Едва они зашли в дом, как отец, забыв об осторожности, быстро спустился из мансарды.

— Ну как? — Видно, был он уже в отчаянии, надоело прятаться и молоть маис, потому-то и спустился раньше полуночи.

— Велела послезавтра еще прийти, с любовником посоветуется. Ты бы видел, какой она стала…

— Не верю я этим женщинам и их любовникам, — раздраженно сказал отец, и Сади заметил, что и раздражается он теперь как-то по-другому — мягче, печальнее. Что-то менялось там в нем исподволь, в мансарде. Походка его стала плавной, и появилась у него новая привычка — жестикулировать и пожимать плечами. Видно, он долгими днями в одиночестве кого-то убеждал в чем-то темпераментно.

— Возьми себя в руки, — сказала мать. И он какой-то нелепый, в длинном, до пят, халате, сел, утомленный, сжал колени и прикрыл их руками, как это делают машинально женщины, а ведь любил он во всем широту и свободу: все умещались за одной половиной стола, а за другой отец, один.

— Дьявол, и этот мулла исчез… Гаиб, — как будто нечаянно вырвалось у отца, и он виновато глянул на мать.

— Да ну, о ком ты? Не дай бог… Ты ведь сам говорил, что это может быть и подвох, — проговорила мать, да так, будто и сама думала о мулле Гаибе.

— Нет, непохож он… Да, я его гнал! Но теперь можно было бы сразу кончить…

Мать и отец были одни, дядя вечерами возвращался к своей семье, а Сади услышал только начало разговора и вышел, чтобы подумать над мучившим его: «Так любят они друг друга?»

Сади знал этого муллу Гаиба и даже как-то подслушал их разговор с отцом. Гаиб был необычайно высокий и полнотелый старик с черной бородой на свирепом лице. И Сади было интересно, как это такой свирепый человек может становиться робким и тихим с отцом.

— Вы понимаете, к чему это приведет? — втолковывал ему отец. — Наша задача, чтобы их было с каждым годом меньше — до полного исчезновения…

— Но ведь она маленькая, человек двадцать вместит, не мечеть, а молебенный дом, — вкрадчиво убеждал Г аиб.

— Недопустимо! В Каратеппе работает мечеть — и хватит! Из Кзылсая туда ходят. Мерки она обслуживает, Карвон, Обинав, на сто тысяч населения — одна мечеть. А сколько среди этих ста тысяч верующих — сто, ну семьсот — больше не будет. Идет на уменьшение. И мы над этим работаем…

— Да ведь и так туда ходят. Снимают замок по пятницам — и тайком… А если бы вы разрешили открыть — благодарность была бы… А так все равно тайно…

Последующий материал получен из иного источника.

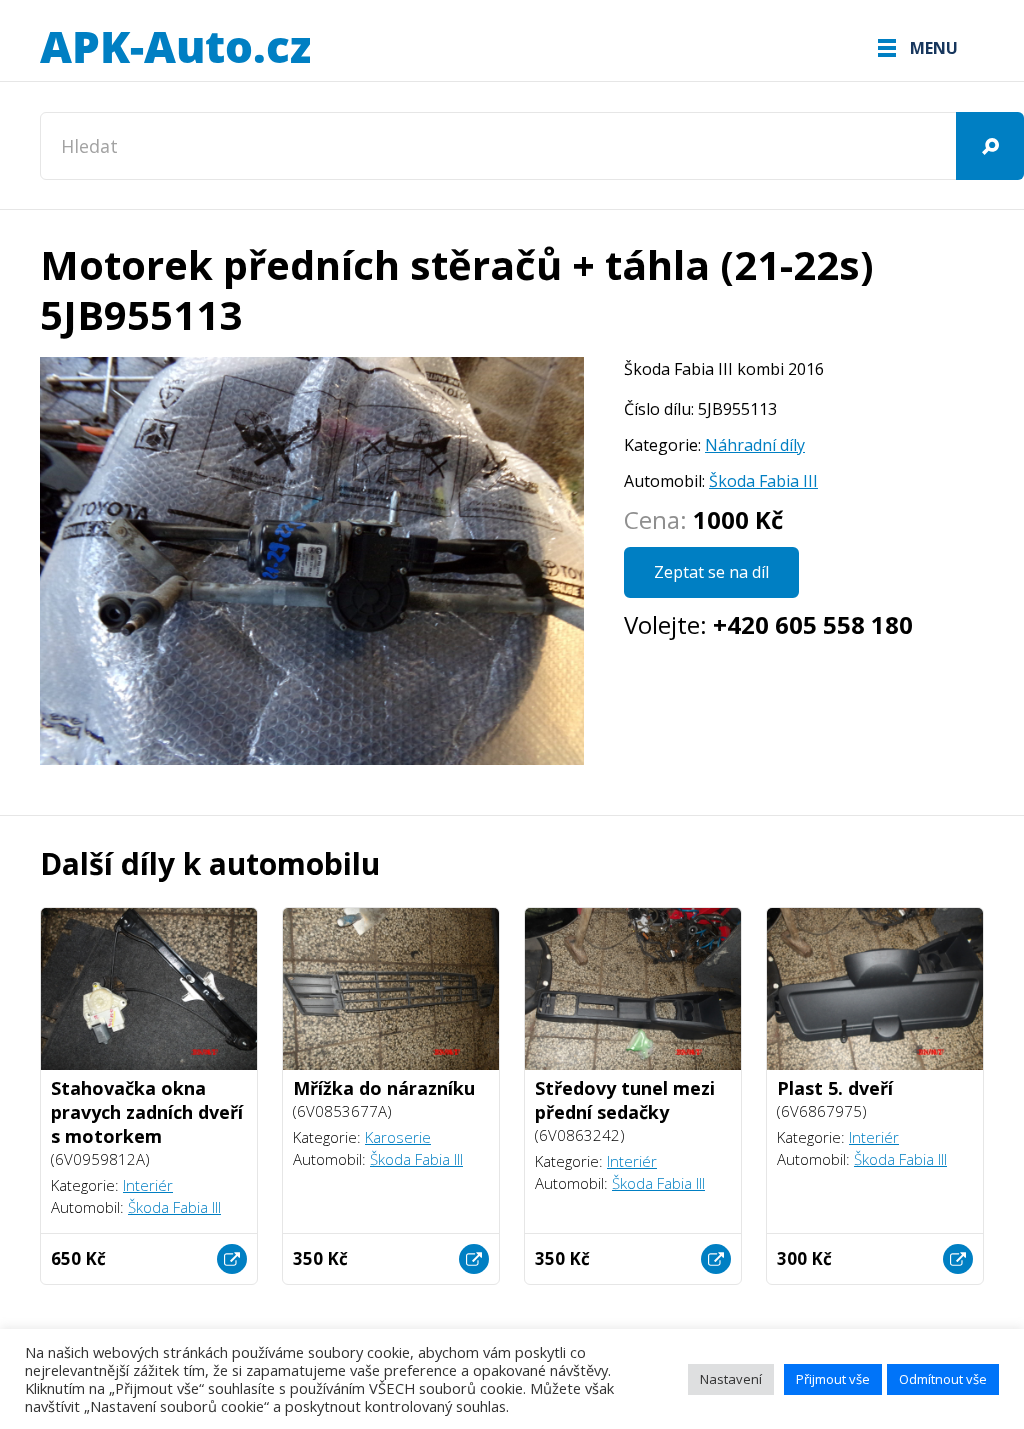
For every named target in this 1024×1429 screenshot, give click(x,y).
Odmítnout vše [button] (943, 1379)
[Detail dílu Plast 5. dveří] (958, 1259)
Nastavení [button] (731, 1379)
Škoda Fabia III (763, 481)
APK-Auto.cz (175, 48)
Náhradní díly (755, 445)
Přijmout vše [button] (833, 1379)
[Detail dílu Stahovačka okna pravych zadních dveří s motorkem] (232, 1259)
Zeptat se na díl (711, 572)
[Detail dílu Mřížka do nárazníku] (474, 1259)
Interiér (148, 1185)
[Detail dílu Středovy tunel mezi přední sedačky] (716, 1259)
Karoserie (398, 1137)
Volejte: (768, 624)
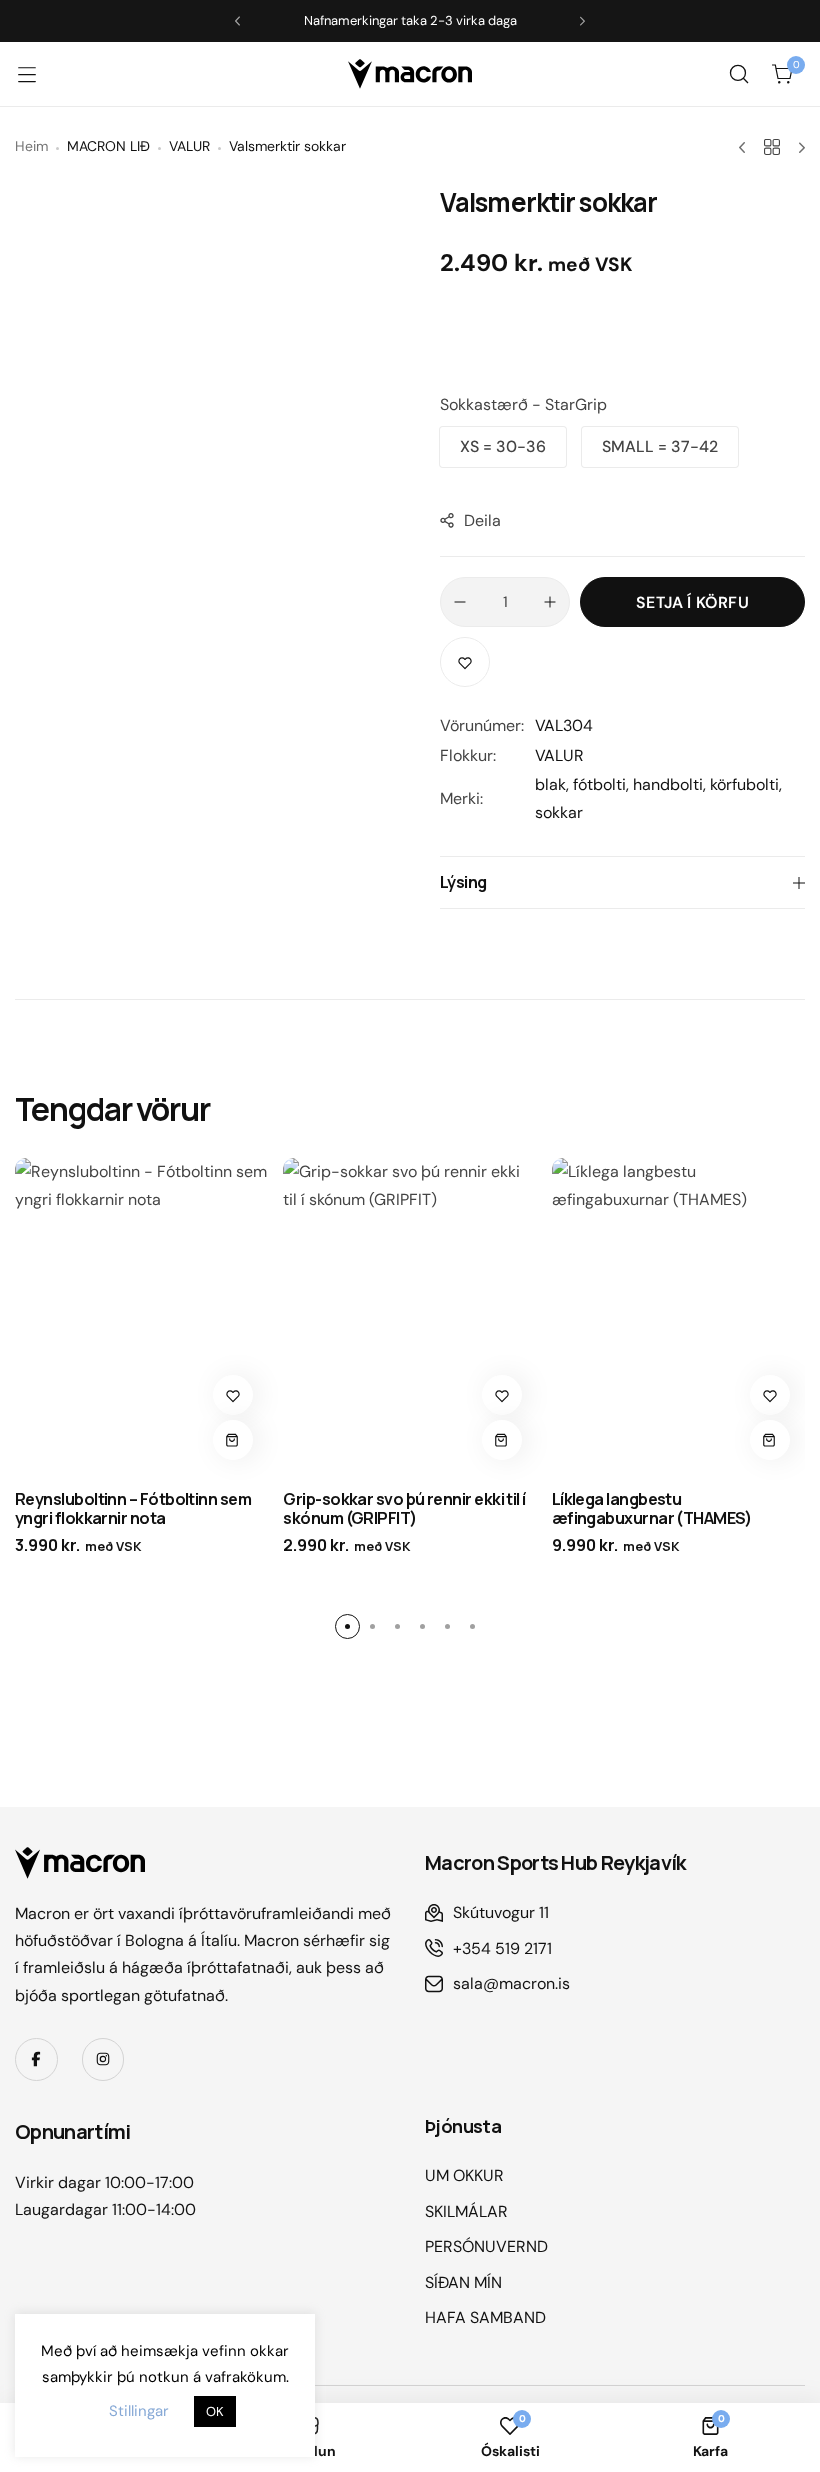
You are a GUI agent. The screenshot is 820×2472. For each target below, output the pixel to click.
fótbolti (599, 784)
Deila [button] (482, 520)
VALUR (559, 755)
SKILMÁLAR (466, 2211)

— А ты сам кто? — подозрительно глянул на собеседника отец. — Говоришь чисто, по-светски. И рассудительно…

— Так вы — человек светский, я на вашем языке… Я просьбу привез, здесь подписей сто пятьдесят…

— Нет! Просьбу оставь, но знай — нельзя! Мы боремся с этим… сокращаем…

Ходок Гаиб упорно приходил, всякий раз с новыми просьбами — двести подписей, двести сорок… и отец кричал:

— Будешь еще предлагать мзду — сразу позвоню: увезут! — но упрямый Гаиб, видимо, для того, чтобы совсем не терялась связь с отцом, оставлял самую малость из того, что приносил, — корзину смоквы или связку веников — деревенские дары.

Сади все не терпелось, он ждал, пока отец спустится. Отец был теперь в таком отчаянии, что осмелел, и обедал и ужинал со всеми внизу, и, когда мать гнала его опять наверх, он делал обиженное лицо, словно ребенок, которого незаслуженно наказывают. Мать понимающе жалела его:

— Я все вижу, трудно, тоскливо, но потерпи еще день-два.

И Сади в такие минуты казалось, что отец и мать любят друг друга. У него дерзкая мысль мелькнула: «Вот было бы наоборот: мать — мужчиной, а отец — женщиной, сотворилось бы так сначала, они бы любили друг друга». Мысль эта была просто забавной, и Сади недолго думал о ней, забыл.

Сади не терпелось надеть снова браслет. Что-то в нем было, в этом браслете, какая-то загадка… Сади чувствовал это всегда, он знал, где лежит браслет и куда мать прячет ключ от сундучка.

Когда никого не было дома, Сади от нечего делать надевал этот браслет и поднимался на площадку к мансарде, и там, возле большого кувшина, где хранилось масло, с ним случались странные вещи.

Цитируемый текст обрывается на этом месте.